Your instructions:
With nothing added or dropped, output every record below exactly.

Available data:
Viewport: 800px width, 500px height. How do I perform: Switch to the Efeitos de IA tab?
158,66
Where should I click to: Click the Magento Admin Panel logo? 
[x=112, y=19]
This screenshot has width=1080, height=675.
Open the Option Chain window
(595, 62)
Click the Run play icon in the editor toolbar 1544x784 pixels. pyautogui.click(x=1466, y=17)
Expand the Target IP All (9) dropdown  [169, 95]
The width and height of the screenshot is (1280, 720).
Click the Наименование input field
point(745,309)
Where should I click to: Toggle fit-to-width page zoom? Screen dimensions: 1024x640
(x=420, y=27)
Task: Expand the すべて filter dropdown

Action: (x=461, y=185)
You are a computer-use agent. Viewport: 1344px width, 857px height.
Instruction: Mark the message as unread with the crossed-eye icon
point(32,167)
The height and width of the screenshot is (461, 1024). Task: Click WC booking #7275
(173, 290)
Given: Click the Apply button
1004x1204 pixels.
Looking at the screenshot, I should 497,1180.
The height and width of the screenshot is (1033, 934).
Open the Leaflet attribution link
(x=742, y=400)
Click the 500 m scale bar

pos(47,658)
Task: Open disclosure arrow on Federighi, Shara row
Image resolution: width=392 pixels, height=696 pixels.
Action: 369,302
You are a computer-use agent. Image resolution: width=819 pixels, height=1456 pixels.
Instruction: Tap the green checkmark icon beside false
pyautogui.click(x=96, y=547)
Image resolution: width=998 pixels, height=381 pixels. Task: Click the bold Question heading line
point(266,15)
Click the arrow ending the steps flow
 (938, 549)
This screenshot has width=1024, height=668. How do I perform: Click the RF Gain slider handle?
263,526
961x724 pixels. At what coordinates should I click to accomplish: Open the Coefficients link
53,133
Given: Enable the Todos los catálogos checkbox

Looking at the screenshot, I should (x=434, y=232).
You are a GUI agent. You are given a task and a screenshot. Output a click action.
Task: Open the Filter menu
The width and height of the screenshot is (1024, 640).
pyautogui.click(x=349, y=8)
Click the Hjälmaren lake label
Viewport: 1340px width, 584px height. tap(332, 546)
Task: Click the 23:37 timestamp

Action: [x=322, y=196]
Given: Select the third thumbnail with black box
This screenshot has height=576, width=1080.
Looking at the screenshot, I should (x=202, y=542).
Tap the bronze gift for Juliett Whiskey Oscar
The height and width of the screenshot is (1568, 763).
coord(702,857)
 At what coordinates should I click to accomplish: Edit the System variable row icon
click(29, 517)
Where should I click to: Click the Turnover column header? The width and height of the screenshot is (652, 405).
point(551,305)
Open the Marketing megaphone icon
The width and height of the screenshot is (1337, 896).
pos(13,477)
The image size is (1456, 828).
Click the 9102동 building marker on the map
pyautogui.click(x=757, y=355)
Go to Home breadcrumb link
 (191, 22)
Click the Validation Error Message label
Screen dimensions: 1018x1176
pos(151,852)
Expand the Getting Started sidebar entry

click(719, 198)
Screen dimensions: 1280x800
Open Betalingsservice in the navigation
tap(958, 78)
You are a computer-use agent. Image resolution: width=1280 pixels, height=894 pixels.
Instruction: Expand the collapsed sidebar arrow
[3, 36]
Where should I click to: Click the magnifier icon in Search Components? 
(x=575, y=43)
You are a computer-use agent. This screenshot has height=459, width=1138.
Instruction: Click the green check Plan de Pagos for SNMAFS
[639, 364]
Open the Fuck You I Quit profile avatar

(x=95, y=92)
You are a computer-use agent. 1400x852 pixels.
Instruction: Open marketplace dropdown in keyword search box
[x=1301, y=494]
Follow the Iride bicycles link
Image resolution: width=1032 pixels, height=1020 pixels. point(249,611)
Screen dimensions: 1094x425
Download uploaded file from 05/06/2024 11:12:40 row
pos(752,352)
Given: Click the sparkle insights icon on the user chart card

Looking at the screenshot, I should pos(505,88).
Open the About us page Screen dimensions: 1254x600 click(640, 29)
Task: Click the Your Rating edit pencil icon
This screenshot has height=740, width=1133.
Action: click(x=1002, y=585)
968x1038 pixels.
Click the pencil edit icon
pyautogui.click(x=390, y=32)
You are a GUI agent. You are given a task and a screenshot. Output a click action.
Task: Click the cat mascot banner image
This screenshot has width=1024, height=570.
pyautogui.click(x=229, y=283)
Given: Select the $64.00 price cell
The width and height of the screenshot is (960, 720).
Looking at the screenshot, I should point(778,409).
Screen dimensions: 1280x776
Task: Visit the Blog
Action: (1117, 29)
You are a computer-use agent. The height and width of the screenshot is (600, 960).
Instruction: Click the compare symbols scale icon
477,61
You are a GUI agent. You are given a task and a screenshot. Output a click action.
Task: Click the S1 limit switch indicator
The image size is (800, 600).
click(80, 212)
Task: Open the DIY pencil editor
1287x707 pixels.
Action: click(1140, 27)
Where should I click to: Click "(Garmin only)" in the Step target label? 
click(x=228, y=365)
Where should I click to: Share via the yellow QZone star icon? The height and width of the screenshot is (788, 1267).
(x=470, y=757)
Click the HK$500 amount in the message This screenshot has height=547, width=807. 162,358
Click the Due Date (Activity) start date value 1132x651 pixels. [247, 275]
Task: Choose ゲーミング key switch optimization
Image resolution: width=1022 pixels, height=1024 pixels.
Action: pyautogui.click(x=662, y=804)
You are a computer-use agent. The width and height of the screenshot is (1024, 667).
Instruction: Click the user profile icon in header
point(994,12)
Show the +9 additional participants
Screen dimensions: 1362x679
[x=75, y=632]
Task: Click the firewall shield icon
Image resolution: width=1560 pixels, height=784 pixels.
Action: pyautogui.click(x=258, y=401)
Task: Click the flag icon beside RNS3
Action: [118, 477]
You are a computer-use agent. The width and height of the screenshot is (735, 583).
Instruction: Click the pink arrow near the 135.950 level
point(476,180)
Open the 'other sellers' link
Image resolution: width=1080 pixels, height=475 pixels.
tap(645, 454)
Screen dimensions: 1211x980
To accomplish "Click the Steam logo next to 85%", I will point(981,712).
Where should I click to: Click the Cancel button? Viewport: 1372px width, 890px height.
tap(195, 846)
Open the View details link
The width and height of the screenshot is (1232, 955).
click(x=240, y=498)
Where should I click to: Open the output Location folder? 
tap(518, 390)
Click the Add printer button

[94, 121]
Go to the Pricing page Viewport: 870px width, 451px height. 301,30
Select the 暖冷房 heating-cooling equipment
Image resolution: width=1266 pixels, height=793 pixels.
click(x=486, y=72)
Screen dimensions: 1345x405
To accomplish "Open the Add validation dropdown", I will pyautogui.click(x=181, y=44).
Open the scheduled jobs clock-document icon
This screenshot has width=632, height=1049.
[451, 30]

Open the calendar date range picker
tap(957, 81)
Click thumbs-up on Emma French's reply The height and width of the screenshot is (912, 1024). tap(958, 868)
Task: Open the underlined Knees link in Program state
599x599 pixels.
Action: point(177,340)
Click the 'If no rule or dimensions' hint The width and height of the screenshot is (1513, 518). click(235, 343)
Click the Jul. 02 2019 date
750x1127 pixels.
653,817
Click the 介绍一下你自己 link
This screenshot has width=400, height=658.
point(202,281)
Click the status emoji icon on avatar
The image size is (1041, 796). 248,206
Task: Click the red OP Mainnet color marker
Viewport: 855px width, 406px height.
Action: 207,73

Solution below:
Viewport: 800px width, 500px height. How do I perform: Switch to the Efeitos de IA tab?
158,66
Where should I click to: Click the Magento Admin Panel logo? 
[x=112, y=19]
This screenshot has width=1080, height=675.
Open the Option Chain window
(595, 62)
Click the Run play icon in the editor toolbar 1544x784 pixels. pyautogui.click(x=1466, y=17)
Expand the Target IP All (9) dropdown  [169, 95]
The width and height of the screenshot is (1280, 720).
Click the Наименование input field
point(745,309)
Where should I click to: Toggle fit-to-width page zoom? Screen dimensions: 1024x640
(x=420, y=27)
Task: Expand the すべて filter dropdown

Action: (x=461, y=185)
You are a computer-use agent. Viewport: 1344px width, 857px height.
Instruction: Mark the message as unread with the crossed-eye icon
point(32,167)
The height and width of the screenshot is (461, 1024). Task: Click WC booking #7275
(173, 290)
Given: Click the Apply button
1004x1204 pixels.
Looking at the screenshot, I should 497,1180.
The height and width of the screenshot is (1033, 934).
Open the Leaflet attribution link
(x=742, y=400)
Click the 500 m scale bar

pos(47,658)
Task: Open disclosure arrow on Federighi, Shara row
Image resolution: width=392 pixels, height=696 pixels.
Action: 369,302
You are a computer-use agent. Image resolution: width=819 pixels, height=1456 pixels.
Instruction: Tap the green checkmark icon beside false
pyautogui.click(x=96, y=547)
Image resolution: width=998 pixels, height=381 pixels. Task: Click the bold Question heading line
point(266,15)
Click the arrow ending the steps flow
 (938, 549)
This screenshot has width=1024, height=668. How do I perform: Click the RF Gain slider handle?
263,526
961x724 pixels. At what coordinates should I click to accomplish: Open the Coefficients link
53,133
Given: Enable the Todos los catálogos checkbox

Looking at the screenshot, I should (x=434, y=232).
You are a GUI agent. You are given a task and a screenshot. Output a click action.
Task: Open the Filter menu
The width and height of the screenshot is (1024, 640).
pyautogui.click(x=349, y=8)
Click the Hjälmaren lake label
Viewport: 1340px width, 584px height. tap(332, 546)
Task: Click the 23:37 timestamp

Action: [x=322, y=196]
Given: Select the third thumbnail with black box
This screenshot has height=576, width=1080.
Looking at the screenshot, I should (x=202, y=542).
Tap the bronze gift for Juliett Whiskey Oscar
The height and width of the screenshot is (1568, 763).
coord(702,857)
 At what coordinates should I click to accomplish: Edit the System variable row icon
click(29, 517)
Where should I click to: Click the Turnover column header? The width and height of the screenshot is (652, 405).
point(551,305)
Open the Marketing megaphone icon
The width and height of the screenshot is (1337, 896).
pos(13,477)
The image size is (1456, 828).
Click the 9102동 building marker on the map
pyautogui.click(x=757, y=355)
Go to Home breadcrumb link
 (191, 22)
Click the Validation Error Message label
Screen dimensions: 1018x1176
pos(151,852)
Expand the Getting Started sidebar entry

click(719, 198)
Screen dimensions: 1280x800
Open Betalingsservice in the navigation
tap(958, 78)
You are a computer-use agent. Image resolution: width=1280 pixels, height=894 pixels.
Instruction: Expand the collapsed sidebar arrow
[3, 36]
Where should I click to: Click the magnifier icon in Search Components? 
(x=575, y=43)
You are a computer-use agent. This screenshot has height=459, width=1138.
Instruction: Click the green check Plan de Pagos for SNMAFS
[639, 364]
Open the Fuck You I Quit profile avatar

(x=95, y=92)
You are a computer-use agent. 1400x852 pixels.
Instruction: Open marketplace dropdown in keyword search box
[x=1301, y=494]
Follow the Iride bicycles link
Image resolution: width=1032 pixels, height=1020 pixels. point(249,611)
Screen dimensions: 1094x425
Download uploaded file from 05/06/2024 11:12:40 row
pos(752,352)
Given: Click the sparkle insights icon on the user chart card

Looking at the screenshot, I should pos(505,88).
Open the About us page Screen dimensions: 1254x600 click(640, 29)
Task: Click the Your Rating edit pencil icon
This screenshot has height=740, width=1133.
Action: click(x=1002, y=585)
968x1038 pixels.
Click the pencil edit icon
pyautogui.click(x=390, y=32)
You are a GUI agent. You are given a task and a screenshot. Output a click action.
Task: Click the cat mascot banner image
This screenshot has width=1024, height=570.
pyautogui.click(x=229, y=283)
Given: Select the $64.00 price cell
The width and height of the screenshot is (960, 720).
Looking at the screenshot, I should point(778,409).
Screen dimensions: 1280x776
Task: Visit the Blog
Action: (1117, 29)
You are a computer-use agent. The height and width of the screenshot is (600, 960).
Instruction: Click the compare symbols scale icon
477,61
You are a GUI agent. You are given a task and a screenshot. Output a click action.
Task: Click the S1 limit switch indicator
The image size is (800, 600).
click(80, 212)
Task: Open the DIY pencil editor
1287x707 pixels.
Action: click(1140, 27)
Where should I click to: Click "(Garmin only)" in the Step target label? 
click(x=228, y=365)
Where should I click to: Share via the yellow QZone star icon? The height and width of the screenshot is (788, 1267).
(x=470, y=757)
Click the HK$500 amount in the message This screenshot has height=547, width=807. 162,358
Click the Due Date (Activity) start date value 1132x651 pixels. [247, 275]
Task: Choose ゲーミング key switch optimization
Image resolution: width=1022 pixels, height=1024 pixels.
Action: pyautogui.click(x=662, y=804)
You are a computer-use agent. The width and height of the screenshot is (1024, 667).
Instruction: Click the user profile icon in header
point(994,12)
Show the +9 additional participants
Screen dimensions: 1362x679
[x=75, y=632]
Task: Click the firewall shield icon
Image resolution: width=1560 pixels, height=784 pixels.
Action: pyautogui.click(x=258, y=401)
Task: Click the flag icon beside RNS3
Action: [118, 477]
You are a computer-use agent. The width and height of the screenshot is (735, 583).
Instruction: Click the pink arrow near the 135.950 level
point(476,180)
Open the 'other sellers' link
Image resolution: width=1080 pixels, height=475 pixels.
tap(645, 454)
Screen dimensions: 1211x980
To accomplish "Click the Steam logo next to 85%", I will point(981,712).
Where should I click to: Click the Cancel button? Viewport: 1372px width, 890px height.
tap(195, 846)
Open the View details link
The width and height of the screenshot is (1232, 955).
click(x=240, y=498)
Where should I click to: Open the output Location folder? 
tap(518, 390)
Click the Add printer button

[94, 121]
Go to the Pricing page Viewport: 870px width, 451px height. 301,30
Select the 暖冷房 heating-cooling equipment
Image resolution: width=1266 pixels, height=793 pixels.
click(x=486, y=72)
Screen dimensions: 1345x405
To accomplish "Open the Add validation dropdown", I will pyautogui.click(x=181, y=44).
Open the scheduled jobs clock-document icon
This screenshot has width=632, height=1049.
[451, 30]

Open the calendar date range picker
tap(957, 81)
Click thumbs-up on Emma French's reply The height and width of the screenshot is (912, 1024). tap(958, 868)
Task: Open the underlined Knees link in Program state
599x599 pixels.
Action: point(177,340)
Click the 'If no rule or dimensions' hint The width and height of the screenshot is (1513, 518). click(235, 343)
Click the Jul. 02 2019 date
750x1127 pixels.
653,817
Click the 介绍一下你自己 link
This screenshot has width=400, height=658.
point(202,281)
Click the status emoji icon on avatar
The image size is (1041, 796). 248,206
Task: Click the red OP Mainnet color marker
Viewport: 855px width, 406px height.
Action: 207,73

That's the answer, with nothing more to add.